Se un evento del genere dovesse ripetersi oggi, gli effetti sarebbero ben più gravi per le nostre infrastrutture tecnologiche: è per questo che gli esperti stanno lavorando su un complesso sistema di monitoraggio spaziale per tenere sempre sotto controllo l'attività solare.
Nel corso degli ultimi due decenni, la Terra è stata colpita da tempeste magnetiche di varia intensità che hanno avuto effetti minori sugli apparati elettrici: tuttavia, una di queste tempeste potrebbe essere molto grave per gli aerei che volano sopra i poli, per gli astronauti o per i satelliti. Essere in grado di predire queste attività solari permetterebbe dunque una riduzione minima dei danni: gli astronauti possono ripararsi dietro scudi anti radiazione, i voli possono variare la loro rotta e i satelliti possono essere disattivati momentaneamente per evitare danni irreversibili a componenti elettrici delicati.

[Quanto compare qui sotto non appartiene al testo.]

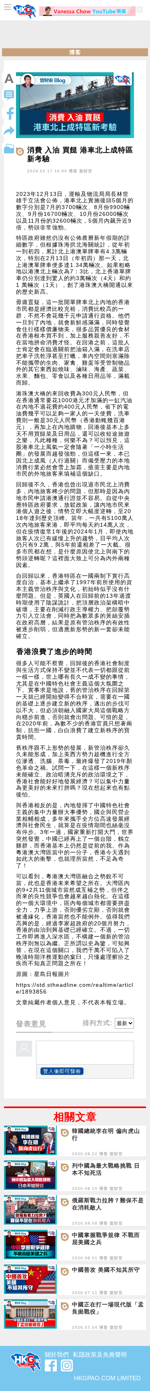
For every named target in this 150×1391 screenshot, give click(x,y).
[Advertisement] (75, 34)
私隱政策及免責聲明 (100, 1354)
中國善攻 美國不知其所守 (106, 1270)
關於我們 (57, 1354)
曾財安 (85, 171)
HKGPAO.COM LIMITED (107, 1378)
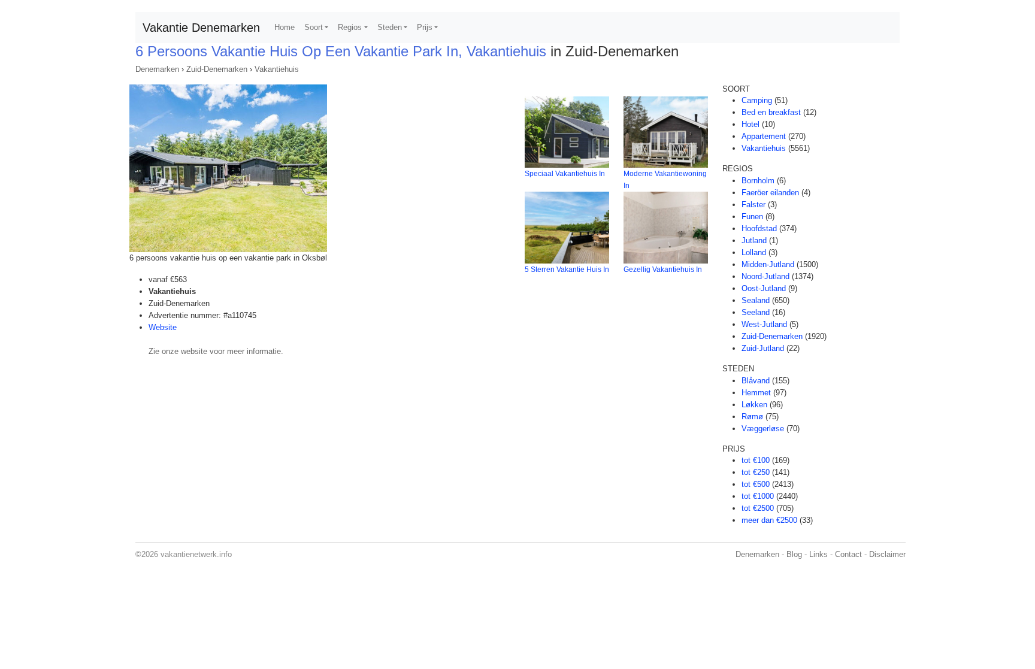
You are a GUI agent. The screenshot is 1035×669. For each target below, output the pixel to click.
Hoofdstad (759, 228)
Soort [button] (313, 27)
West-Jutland (764, 324)
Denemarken (157, 69)
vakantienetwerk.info (196, 554)
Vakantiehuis (277, 69)
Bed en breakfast (771, 112)
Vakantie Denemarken (201, 27)
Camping (757, 100)
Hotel (750, 124)
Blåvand (756, 380)
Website (163, 327)
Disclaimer (887, 554)
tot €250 (756, 472)
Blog (794, 554)
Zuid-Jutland (763, 348)
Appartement (764, 136)
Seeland (756, 312)
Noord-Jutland (765, 276)
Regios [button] (350, 27)
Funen (752, 216)
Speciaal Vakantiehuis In (565, 173)
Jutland (754, 240)
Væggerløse (763, 428)
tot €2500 (758, 508)
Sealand (756, 300)
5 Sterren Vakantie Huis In (567, 269)
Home (284, 27)
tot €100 (756, 460)
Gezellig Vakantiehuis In (663, 269)
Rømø (752, 416)
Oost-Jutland (764, 288)
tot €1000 (758, 496)
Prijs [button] (424, 27)
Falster (753, 204)
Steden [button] (389, 27)
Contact (848, 554)
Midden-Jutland (768, 264)
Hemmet (756, 392)
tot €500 (756, 484)
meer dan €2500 (769, 520)
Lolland (754, 252)
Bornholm (758, 180)
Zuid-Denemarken (216, 69)
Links (818, 554)
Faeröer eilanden (770, 192)
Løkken (754, 404)
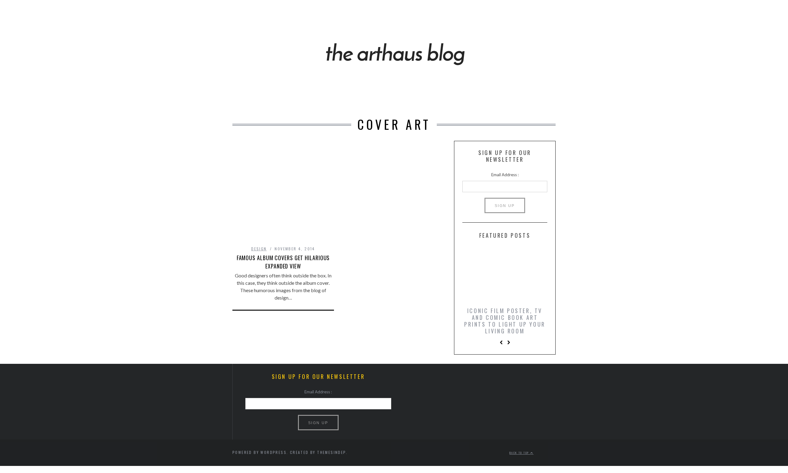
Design (259, 248)
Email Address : (505, 174)
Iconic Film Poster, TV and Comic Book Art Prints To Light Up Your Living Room (504, 321)
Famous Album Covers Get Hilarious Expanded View (283, 262)
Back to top (519, 453)
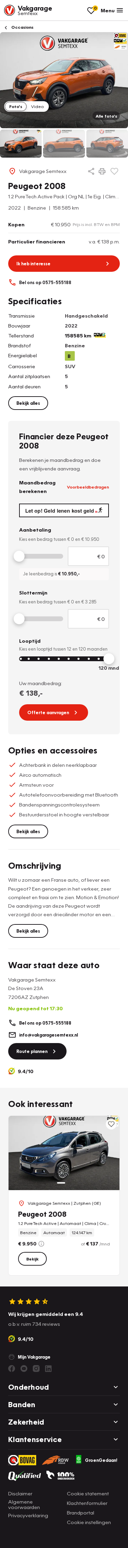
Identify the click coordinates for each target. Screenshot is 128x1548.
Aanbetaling (35, 529)
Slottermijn (33, 592)
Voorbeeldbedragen (88, 487)
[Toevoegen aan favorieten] (114, 171)
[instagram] (36, 1368)
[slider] (19, 556)
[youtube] (23, 1368)
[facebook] (11, 1368)
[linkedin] (48, 1368)
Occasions (21, 27)
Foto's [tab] (15, 106)
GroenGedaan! (101, 1460)
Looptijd (30, 641)
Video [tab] (37, 106)
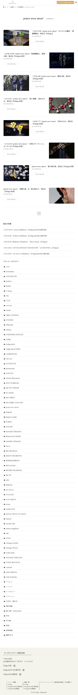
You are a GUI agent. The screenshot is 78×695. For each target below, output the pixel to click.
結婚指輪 (9, 630)
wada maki (10, 553)
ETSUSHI (9, 320)
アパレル (9, 582)
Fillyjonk (9, 325)
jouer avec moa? (12, 407)
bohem (8, 281)
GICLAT (9, 359)
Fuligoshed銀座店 (13, 689)
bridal (8, 286)
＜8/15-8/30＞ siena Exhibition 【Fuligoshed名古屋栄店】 (25, 230)
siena (8, 504)
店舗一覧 (26, 682)
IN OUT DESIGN (12, 388)
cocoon (9, 305)
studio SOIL (10, 509)
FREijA (8, 330)
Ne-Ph (8, 475)
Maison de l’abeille (13, 436)
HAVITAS (9, 373)
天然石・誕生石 (11, 601)
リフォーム (10, 596)
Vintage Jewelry (12, 543)
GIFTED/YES (11, 363)
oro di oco (10, 490)
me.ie (8, 446)
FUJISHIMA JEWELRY (14, 334)
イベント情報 (12, 682)
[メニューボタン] (76, 2)
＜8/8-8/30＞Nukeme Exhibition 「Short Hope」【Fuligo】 (25, 242)
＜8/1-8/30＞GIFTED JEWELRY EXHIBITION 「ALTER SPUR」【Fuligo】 (31, 248)
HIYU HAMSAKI (12, 383)
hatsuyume (10, 368)
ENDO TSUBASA (12, 315)
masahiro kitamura (13, 441)
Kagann (9, 412)
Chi (7, 296)
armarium (10, 271)
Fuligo (8, 339)
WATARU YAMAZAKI (14, 557)
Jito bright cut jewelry (14, 402)
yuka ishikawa (11, 572)
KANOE (9, 422)
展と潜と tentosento (13, 611)
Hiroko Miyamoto (13, 378)
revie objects (11, 499)
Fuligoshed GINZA (13, 349)
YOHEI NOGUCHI (13, 562)
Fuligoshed (10, 344)
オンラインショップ (46, 682)
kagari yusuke (11, 417)
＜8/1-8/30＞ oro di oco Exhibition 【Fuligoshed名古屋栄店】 (26, 254)
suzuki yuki (10, 523)
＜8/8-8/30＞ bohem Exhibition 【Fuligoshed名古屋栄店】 (25, 236)
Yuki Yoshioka (11, 577)
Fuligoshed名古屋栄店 (15, 686)
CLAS (8, 300)
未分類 (8, 620)
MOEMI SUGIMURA (14, 470)
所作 (7, 616)
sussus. (9, 519)
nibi (7, 480)
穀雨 (7, 625)
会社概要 (67, 682)
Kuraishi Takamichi (13, 431)
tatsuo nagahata (12, 528)
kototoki (9, 426)
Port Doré (10, 494)
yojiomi (9, 567)
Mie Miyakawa (11, 451)
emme (8, 310)
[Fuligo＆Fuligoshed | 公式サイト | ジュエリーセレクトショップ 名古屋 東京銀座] (12, 2)
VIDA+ (8, 538)
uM (7, 533)
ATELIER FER (11, 276)
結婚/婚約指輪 (58, 682)
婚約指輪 (9, 606)
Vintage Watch (12, 548)
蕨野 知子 (9, 635)
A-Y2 (8, 266)
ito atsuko (10, 393)
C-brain (9, 291)
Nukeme (9, 485)
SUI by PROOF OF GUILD (16, 514)
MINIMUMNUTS (13, 460)
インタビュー (11, 591)
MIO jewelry (11, 465)
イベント (9, 586)
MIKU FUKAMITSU (14, 456)
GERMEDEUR (11, 354)
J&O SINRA (10, 397)
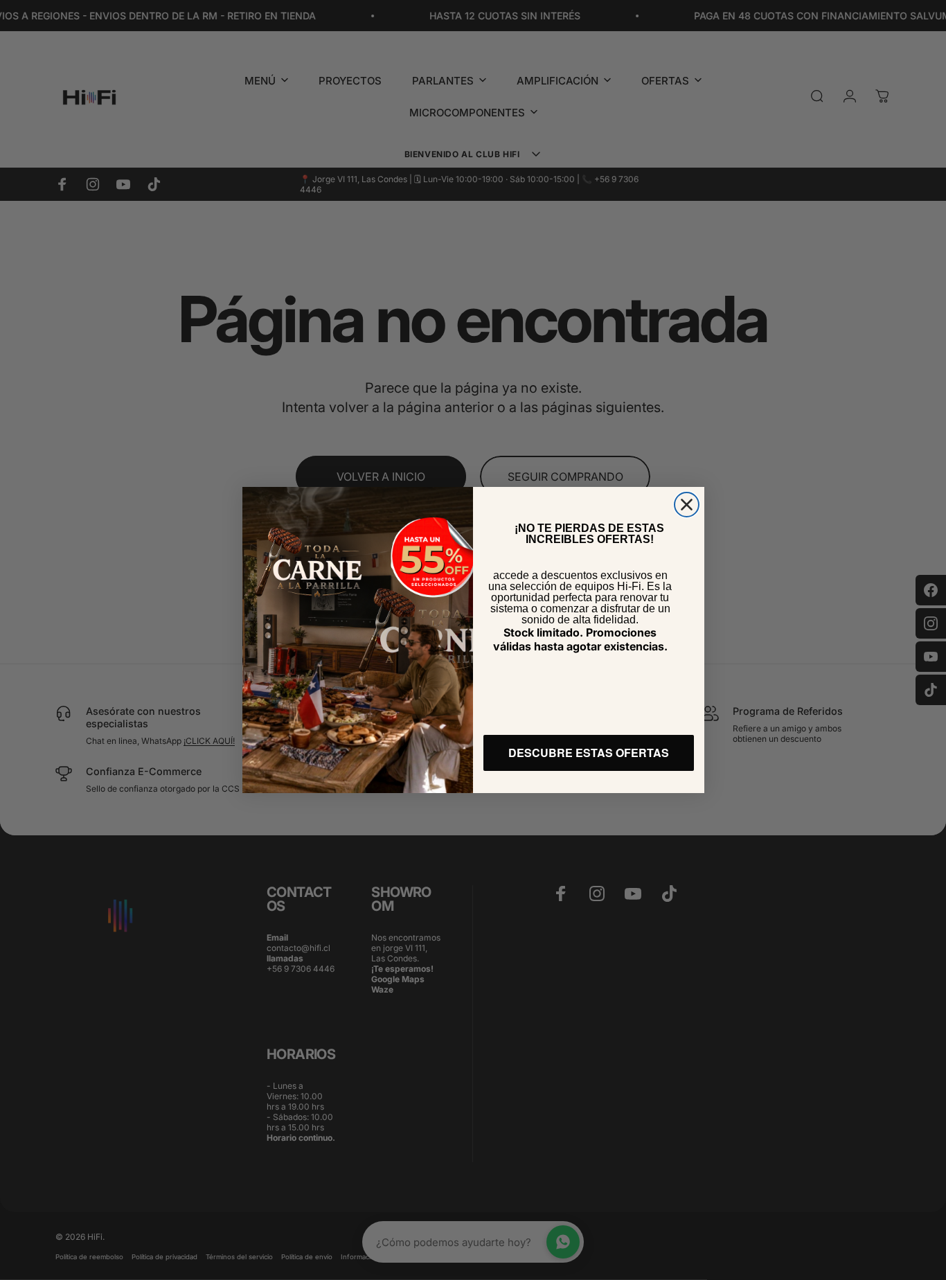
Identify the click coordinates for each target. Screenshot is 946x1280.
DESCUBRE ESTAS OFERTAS (588, 753)
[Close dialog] (687, 504)
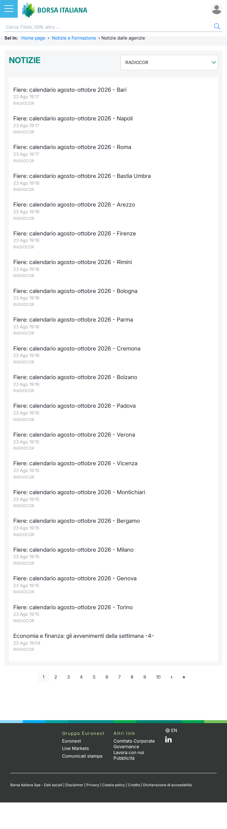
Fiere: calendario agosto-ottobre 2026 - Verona (74, 434)
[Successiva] (171, 677)
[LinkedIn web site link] (168, 741)
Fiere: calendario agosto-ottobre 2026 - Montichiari (79, 492)
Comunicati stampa (82, 756)
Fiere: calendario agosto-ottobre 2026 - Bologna (75, 291)
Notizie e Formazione (74, 38)
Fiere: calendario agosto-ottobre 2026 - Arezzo (74, 204)
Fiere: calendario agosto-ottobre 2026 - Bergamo (76, 520)
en (174, 730)
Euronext (71, 741)
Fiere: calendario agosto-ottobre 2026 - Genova (75, 578)
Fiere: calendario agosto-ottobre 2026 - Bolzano (75, 377)
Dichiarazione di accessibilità (167, 785)
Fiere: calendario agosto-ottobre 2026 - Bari (70, 89)
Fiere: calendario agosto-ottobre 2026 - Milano (73, 549)
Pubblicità (124, 758)
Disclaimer (74, 785)
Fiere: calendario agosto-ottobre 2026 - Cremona (76, 348)
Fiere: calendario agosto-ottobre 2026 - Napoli (73, 118)
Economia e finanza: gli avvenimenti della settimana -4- (83, 636)
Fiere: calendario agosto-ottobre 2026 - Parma (73, 319)
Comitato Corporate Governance (134, 744)
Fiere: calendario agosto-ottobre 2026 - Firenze (74, 233)
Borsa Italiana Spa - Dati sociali (36, 785)
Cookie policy (113, 785)
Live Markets (75, 748)
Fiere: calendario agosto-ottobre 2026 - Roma (72, 147)
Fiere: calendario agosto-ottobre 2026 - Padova (74, 405)
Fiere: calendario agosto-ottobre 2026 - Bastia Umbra (82, 176)
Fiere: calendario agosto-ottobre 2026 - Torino (73, 607)
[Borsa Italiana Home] (55, 9)
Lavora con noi (129, 752)
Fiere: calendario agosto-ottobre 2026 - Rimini (72, 262)
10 (158, 677)
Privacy (92, 785)
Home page (33, 38)
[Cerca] (217, 27)
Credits (134, 785)
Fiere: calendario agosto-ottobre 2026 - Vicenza (75, 463)
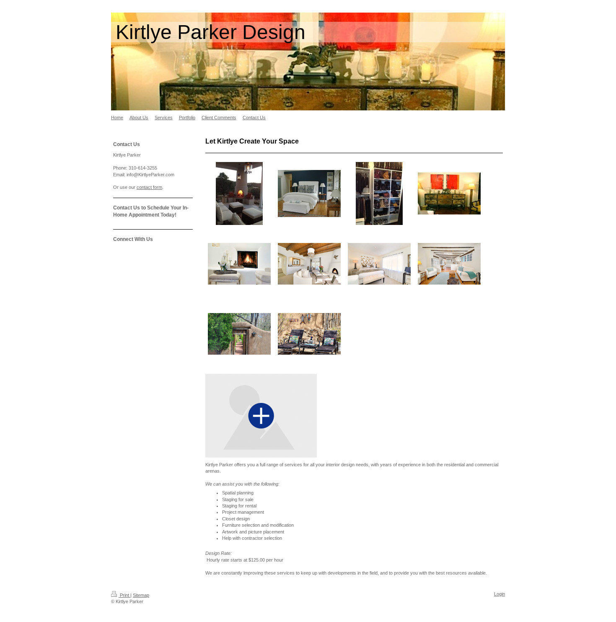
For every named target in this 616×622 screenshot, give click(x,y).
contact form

L'astronomo James McAteer e il suo team hanno dunque sviluppato ben 15 software in grado di analizzare tutte le immagini fornite dall'osservatorio solare della NASA: lo scopo è quello di individuare particolari attività in modo da essere in grado di riuscire a riconoscere la nascita di una tempesta magnetica prima che questa colpisca la Terra.
Le tecniche di analisi prevedono lo scomponimento di un'immagine ad altissima risoluzione in un migliaio di blocchi più piccoli: questo permetterà dunque di riconoscere anche comportamenti ricorrenti o attività mai registrate in precedenza. Per quanto l'analisi sia ancora agli albori, entro i prossimi anni verranno lanciati altri osservatori solari che permetteranno un'analisi molto più accurata dei fenomeni del sole.